STATED TASK
Copy out the lines again, starting at the line containing "You are a computer-use" and ending after the line containing "[x=518, y=433]".

PROVIDED MATERIAL
........

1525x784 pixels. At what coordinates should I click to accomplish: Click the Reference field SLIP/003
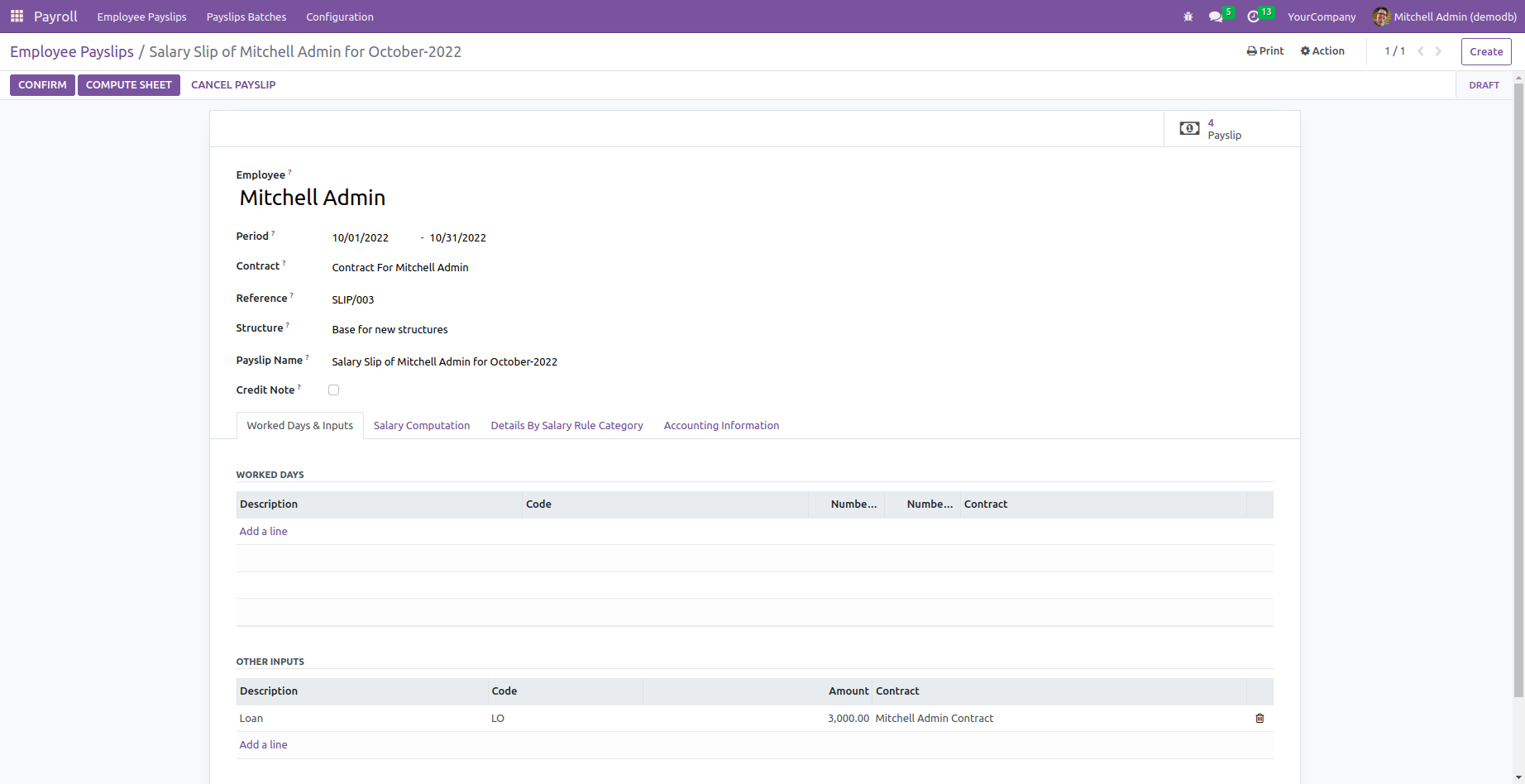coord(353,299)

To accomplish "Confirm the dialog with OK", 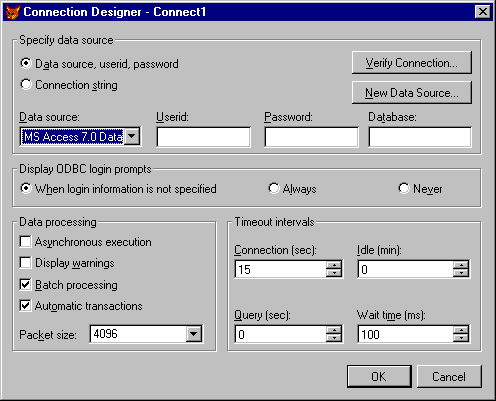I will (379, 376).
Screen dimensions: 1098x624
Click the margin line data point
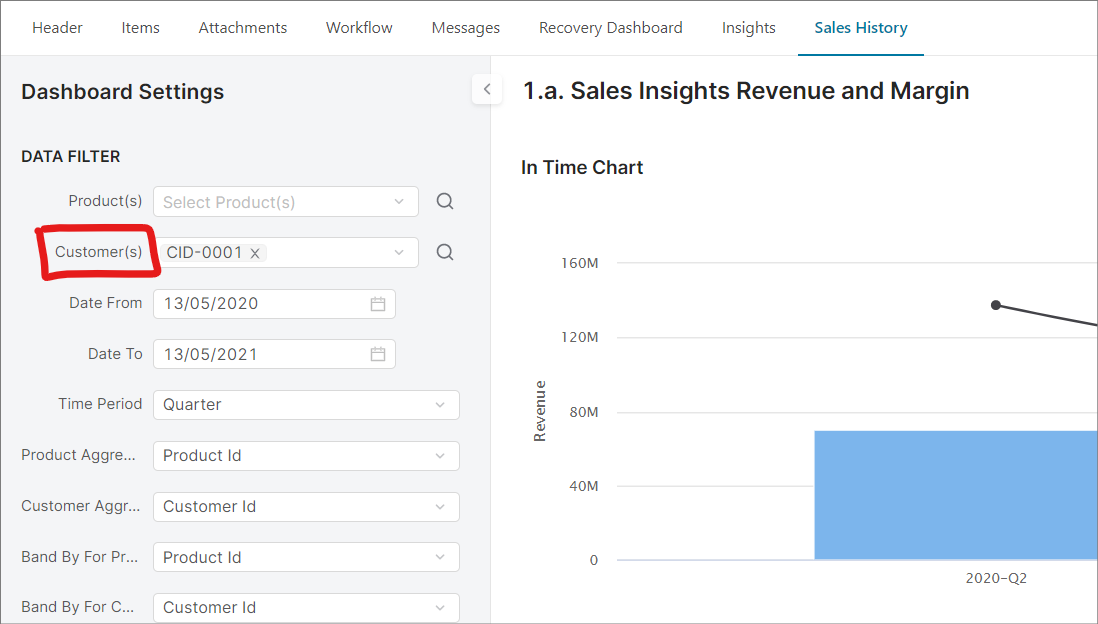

........

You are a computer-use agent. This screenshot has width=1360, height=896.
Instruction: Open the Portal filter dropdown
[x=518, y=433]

........

RESPONSE TO THIS EXERCISE
You are a computer-use agent. This screenshot has width=1360, height=896.
Instruction: Open the Portal filter dropdown
[x=518, y=433]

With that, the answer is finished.